**Problem to work on:** Copy out the listing word for word, starting with its first line and going on through the line that contains "Looking at the screenshot, I should [x=33, y=439].".

======== Provided data ========

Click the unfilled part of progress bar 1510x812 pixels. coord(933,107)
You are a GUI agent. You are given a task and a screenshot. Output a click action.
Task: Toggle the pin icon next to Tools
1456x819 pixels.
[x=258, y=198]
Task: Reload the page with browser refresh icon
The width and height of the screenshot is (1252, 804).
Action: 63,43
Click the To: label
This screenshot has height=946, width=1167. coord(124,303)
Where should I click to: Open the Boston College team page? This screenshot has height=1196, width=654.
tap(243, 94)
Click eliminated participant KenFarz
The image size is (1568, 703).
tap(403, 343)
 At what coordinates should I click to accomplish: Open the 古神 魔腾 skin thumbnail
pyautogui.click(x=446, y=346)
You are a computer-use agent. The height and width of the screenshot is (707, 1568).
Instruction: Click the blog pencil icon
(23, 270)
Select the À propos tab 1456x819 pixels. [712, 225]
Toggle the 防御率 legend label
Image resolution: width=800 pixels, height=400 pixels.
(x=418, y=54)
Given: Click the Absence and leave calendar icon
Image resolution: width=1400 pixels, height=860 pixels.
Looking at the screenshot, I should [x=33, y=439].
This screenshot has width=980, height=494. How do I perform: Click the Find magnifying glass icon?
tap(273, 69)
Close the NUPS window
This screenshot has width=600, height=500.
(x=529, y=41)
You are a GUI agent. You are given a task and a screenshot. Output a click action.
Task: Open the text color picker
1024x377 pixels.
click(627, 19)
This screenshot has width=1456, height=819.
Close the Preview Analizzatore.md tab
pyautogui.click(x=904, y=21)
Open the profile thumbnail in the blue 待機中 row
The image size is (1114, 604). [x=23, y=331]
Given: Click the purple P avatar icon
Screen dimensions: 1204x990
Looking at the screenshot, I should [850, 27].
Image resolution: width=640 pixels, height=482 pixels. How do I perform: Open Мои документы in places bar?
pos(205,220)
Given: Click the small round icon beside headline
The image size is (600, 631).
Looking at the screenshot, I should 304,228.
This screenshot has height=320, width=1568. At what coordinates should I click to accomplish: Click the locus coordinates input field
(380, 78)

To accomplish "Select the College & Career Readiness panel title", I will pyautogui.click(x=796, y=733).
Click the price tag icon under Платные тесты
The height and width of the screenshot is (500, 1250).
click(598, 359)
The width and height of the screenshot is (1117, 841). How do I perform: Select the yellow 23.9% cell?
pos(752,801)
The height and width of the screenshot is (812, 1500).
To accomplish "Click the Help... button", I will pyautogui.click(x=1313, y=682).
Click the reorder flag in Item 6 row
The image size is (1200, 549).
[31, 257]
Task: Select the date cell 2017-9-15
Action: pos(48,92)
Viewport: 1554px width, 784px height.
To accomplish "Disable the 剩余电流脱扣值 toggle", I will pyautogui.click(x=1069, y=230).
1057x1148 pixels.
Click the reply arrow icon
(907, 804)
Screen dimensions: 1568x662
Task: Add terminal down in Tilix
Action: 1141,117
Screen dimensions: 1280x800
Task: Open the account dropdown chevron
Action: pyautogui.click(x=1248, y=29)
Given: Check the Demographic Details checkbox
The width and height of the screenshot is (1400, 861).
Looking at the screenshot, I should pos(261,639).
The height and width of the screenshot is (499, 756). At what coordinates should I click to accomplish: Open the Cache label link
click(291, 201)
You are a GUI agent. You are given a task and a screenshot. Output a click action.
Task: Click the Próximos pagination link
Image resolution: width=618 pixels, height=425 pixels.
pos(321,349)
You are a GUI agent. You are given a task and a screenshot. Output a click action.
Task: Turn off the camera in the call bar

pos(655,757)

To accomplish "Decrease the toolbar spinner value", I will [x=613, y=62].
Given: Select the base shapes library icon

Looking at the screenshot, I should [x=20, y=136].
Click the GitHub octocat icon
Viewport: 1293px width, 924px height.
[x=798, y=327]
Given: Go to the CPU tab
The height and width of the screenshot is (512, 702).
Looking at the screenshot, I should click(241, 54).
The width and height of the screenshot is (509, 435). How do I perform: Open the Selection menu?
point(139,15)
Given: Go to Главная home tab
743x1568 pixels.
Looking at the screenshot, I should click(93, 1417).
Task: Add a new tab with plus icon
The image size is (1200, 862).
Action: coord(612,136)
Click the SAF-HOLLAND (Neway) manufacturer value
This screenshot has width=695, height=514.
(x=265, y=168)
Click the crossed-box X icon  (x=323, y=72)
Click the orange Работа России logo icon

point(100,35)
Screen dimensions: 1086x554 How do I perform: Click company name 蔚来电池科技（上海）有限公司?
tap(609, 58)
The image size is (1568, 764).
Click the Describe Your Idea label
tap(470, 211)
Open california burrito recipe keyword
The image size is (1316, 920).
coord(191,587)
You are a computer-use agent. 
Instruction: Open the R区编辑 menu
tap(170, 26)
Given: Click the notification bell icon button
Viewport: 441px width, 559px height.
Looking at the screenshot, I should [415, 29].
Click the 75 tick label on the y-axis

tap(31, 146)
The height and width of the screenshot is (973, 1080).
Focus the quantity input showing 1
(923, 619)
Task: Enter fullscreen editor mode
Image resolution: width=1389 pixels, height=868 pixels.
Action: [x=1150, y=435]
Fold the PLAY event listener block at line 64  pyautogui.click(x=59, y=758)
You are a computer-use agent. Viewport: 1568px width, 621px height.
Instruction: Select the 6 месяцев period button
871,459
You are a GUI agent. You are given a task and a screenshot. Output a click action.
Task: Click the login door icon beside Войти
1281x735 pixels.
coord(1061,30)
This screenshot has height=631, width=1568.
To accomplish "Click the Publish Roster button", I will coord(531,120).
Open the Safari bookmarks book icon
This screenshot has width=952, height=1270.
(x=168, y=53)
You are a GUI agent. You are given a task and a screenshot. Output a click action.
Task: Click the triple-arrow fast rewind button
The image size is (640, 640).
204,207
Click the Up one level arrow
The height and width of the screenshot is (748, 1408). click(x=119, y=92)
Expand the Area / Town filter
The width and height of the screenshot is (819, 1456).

========

**Answer in full:**
Click the unfilled part of progress bar 1510x812 pixels. coord(933,107)
You are a GUI agent. You are given a task and a screenshot. Output a click action.
Task: Toggle the pin icon next to Tools
1456x819 pixels.
[x=258, y=198]
Task: Reload the page with browser refresh icon
The width and height of the screenshot is (1252, 804).
Action: 63,43
Click the To: label
This screenshot has height=946, width=1167. coord(124,303)
Where should I click to: Open the Boston College team page? This screenshot has height=1196, width=654.
tap(243, 94)
Click eliminated participant KenFarz
The image size is (1568, 703).
tap(403, 343)
 At what coordinates should I click to accomplish: Open the 古神 魔腾 skin thumbnail
pyautogui.click(x=446, y=346)
You are a computer-use agent. The height and width of the screenshot is (707, 1568).
Instruction: Click the blog pencil icon
(23, 270)
Select the À propos tab 1456x819 pixels. [712, 225]
Toggle the 防御率 legend label
Image resolution: width=800 pixels, height=400 pixels.
(x=418, y=54)
Given: Click the Absence and leave calendar icon
Image resolution: width=1400 pixels, height=860 pixels.
Looking at the screenshot, I should [x=33, y=439].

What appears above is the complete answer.